The train jolted, suddenly, and Frances lurched forward. It seemed strange to be travelling on the tube again, struggling in the rush hour, but without her job, carrying a scant two milligrams of her husband's seed instead of a bulging briefcase. She almost hankered after those old, punctilious, nine-to-five days (more often nine-to-seven), with her thick-pile office and her chromium-plated secretary, when she'd solved problems by her own application and initiative, instead of waiting on the whim of Mother Nature. Conceiving a baby was proving the biggest hurdle in an otherwise effortless career. She had even ditched the career, to make it easier. But the in-tray in her womb stayed strictly empty.

A man got off at Charing Cross and she slid into his seat. She felt she had a right to it, not pregnant (yet), but carrying the stuff of life. She cupped her hands more firmly round the jar, shrouded in its paper bag. It would be blasphemous to drop it, after what Charles had been through to produce those vital drops.

He'd sidled into the bathroom that morning, with the empty jar concealed beneath the
Investor's Chronicle
and
The Financial Times
, and remained there, in nerve-racking silence, for close on an hour. She had tried to concentrate on his breakfast, crisping the bacon the way he liked it and squeezing Spanish oranges into cut-glass tumblers, over ice. She had made the tea, heated the croissants, sorted his letters into Urgent, Personal and Dross. Still no husband.

She had opened her own mail, to try to pass the time – an invitation to speak on ‘Women In Publicity' at the Graphics Society September meeting; the pick-of-the-month from
Classics Choice
(Riccardo Muti's recording of the Cherubini Requiem); a begging letter from ‘Save The Seal'; a plea from the Residents' Association to use her house and services for their Christmas jamboree. She tossed them to one side. Even without her career, her life was still nine to seven. She was busy, committed, conscientious. Yet, somehow, it all meant nothing. If she had written a begging letter on her own behalf, all it would have asked for was a baby.

Slowly, she walked upstairs to the bathroom and listened a moment outside the locked door. Silence. No heavy breathing, no rhythmic creaking. Not even a tap running, or the cistern flushing, to indicate completion and success.

‘Can I – er – lend a hand?' she called.

‘No thanks.' He sounded as if he were refusing the garrotte, or a term's hard labour in Siberia. He couldn't be anywhere near it, with a tombstone voice like that. And why be so damned independent? The doctor had suggested that she more or less do it for him, yet he wouldn't even let her in the bathroom.

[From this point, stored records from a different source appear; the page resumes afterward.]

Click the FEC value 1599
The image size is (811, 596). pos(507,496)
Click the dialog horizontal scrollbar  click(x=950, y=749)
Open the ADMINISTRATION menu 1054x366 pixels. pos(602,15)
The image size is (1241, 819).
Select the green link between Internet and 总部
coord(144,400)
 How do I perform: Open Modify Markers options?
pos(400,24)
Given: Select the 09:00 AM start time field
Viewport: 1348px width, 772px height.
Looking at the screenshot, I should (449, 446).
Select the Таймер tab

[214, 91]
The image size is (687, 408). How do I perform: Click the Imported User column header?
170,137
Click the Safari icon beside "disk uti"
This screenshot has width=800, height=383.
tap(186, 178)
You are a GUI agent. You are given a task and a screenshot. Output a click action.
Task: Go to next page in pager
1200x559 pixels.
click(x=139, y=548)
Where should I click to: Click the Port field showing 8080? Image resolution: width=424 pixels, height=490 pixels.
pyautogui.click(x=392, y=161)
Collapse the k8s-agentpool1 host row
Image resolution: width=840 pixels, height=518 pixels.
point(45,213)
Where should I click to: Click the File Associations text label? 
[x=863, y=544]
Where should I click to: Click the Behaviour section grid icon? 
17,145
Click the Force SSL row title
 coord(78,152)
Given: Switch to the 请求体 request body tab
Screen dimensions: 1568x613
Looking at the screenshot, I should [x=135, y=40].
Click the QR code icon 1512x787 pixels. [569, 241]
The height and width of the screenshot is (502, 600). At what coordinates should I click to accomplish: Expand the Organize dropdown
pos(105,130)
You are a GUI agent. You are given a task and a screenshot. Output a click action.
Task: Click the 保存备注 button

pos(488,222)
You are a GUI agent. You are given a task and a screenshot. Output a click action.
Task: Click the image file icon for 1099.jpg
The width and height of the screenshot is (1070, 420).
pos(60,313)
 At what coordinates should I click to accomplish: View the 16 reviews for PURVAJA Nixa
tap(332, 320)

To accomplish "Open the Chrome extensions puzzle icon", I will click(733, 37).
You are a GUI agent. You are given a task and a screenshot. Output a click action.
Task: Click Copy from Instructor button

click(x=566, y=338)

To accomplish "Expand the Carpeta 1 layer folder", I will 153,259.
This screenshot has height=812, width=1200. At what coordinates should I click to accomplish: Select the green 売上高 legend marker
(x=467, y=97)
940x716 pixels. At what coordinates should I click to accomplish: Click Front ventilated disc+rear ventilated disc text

She mooched downstairs again. The croissants had shrivelled, the tea was over-stewed. She sat at the table, staring at the tasteful hessian wall, torturing the empty orange skins into a shredded, soggy mess of peel. It was absurd to be so tense, but that sample was desperately important. She had endured all the tests herself and had been pronounced in perfect working order. But Charles had resisted. He wasn't the type to take his trousers down before even the most eminent of Harley Street physicians, let alone entrust his semen to tin-pot laboratory technicians who had taken sandwich courses at provincial polytechnics. Charles was a snob, even when it came to a sperm count. He should have had one years ago. She was already in her thirties – there wasn't time to go on relying merely on chance, or luck, or the inexorable vigour of the Life Force. He'd only agreed at all after watching a documentary on artificial insemination, where one of the donors was a drop-out on the dole.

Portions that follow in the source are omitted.